(DATA Opens)

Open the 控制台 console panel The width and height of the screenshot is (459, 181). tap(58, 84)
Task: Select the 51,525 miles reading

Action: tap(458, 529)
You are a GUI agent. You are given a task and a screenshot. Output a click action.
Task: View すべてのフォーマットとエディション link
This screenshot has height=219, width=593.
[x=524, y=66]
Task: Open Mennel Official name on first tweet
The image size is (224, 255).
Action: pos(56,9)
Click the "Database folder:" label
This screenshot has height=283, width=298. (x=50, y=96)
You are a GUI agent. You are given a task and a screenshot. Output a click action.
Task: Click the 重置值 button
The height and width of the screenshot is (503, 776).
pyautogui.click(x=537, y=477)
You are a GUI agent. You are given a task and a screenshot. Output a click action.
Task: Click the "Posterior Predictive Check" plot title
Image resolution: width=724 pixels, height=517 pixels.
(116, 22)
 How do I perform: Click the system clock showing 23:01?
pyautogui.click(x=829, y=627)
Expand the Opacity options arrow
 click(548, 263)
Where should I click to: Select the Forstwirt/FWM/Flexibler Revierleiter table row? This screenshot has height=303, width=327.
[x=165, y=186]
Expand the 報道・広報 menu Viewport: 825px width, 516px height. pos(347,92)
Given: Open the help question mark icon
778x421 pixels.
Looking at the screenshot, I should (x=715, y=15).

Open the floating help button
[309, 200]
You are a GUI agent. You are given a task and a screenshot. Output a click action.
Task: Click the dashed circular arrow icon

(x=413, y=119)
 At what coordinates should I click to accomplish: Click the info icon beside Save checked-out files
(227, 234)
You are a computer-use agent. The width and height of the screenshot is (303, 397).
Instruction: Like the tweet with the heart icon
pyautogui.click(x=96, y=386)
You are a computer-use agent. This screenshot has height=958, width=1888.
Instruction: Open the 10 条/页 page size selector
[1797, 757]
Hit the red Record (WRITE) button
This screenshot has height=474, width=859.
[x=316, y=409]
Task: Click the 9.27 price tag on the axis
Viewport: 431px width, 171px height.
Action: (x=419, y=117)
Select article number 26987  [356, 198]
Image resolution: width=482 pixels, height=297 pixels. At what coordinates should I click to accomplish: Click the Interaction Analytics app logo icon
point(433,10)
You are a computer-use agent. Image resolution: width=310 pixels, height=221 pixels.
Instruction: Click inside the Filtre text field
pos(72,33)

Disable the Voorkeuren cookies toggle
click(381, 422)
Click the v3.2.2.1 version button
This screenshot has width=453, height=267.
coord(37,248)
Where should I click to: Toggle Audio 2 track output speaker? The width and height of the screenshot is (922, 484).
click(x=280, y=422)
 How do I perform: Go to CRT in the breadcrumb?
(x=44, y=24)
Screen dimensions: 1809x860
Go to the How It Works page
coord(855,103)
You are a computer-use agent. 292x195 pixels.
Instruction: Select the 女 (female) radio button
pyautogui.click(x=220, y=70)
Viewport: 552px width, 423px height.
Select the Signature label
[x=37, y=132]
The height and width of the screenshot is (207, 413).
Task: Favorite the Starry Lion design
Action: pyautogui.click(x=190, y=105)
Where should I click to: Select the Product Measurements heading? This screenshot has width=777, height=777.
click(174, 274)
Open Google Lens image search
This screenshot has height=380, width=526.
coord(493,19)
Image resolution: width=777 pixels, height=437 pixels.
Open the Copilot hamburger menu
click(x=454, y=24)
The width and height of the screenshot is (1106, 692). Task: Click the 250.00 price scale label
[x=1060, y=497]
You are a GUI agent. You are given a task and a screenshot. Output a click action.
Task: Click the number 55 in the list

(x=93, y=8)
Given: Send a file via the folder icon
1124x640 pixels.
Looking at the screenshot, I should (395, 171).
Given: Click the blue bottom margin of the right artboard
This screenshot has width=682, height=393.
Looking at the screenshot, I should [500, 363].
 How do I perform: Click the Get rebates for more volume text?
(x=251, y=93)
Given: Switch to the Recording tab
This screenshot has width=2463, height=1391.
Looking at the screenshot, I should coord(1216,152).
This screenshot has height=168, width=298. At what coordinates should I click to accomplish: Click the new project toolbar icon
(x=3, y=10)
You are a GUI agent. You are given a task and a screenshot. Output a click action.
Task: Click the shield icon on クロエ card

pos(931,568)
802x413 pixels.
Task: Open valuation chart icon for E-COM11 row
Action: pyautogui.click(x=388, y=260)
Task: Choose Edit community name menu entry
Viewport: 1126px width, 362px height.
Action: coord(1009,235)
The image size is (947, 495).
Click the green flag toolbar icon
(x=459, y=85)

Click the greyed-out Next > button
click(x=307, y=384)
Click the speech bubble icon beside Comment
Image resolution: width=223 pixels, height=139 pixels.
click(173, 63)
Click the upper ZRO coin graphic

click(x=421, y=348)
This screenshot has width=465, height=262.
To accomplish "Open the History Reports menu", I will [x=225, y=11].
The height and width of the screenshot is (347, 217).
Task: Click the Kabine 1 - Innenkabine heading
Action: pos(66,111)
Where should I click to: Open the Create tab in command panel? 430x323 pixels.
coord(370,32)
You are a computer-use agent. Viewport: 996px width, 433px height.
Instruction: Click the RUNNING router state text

(DATA Closes)

> _EXERCISE PROMPT_:
Every line above that holds the string "name" should be copied into the answer.

> _FINISHED TASK_:
Task: Open Mennel Official name on first tweet
Task: Choose Edit community name menu entry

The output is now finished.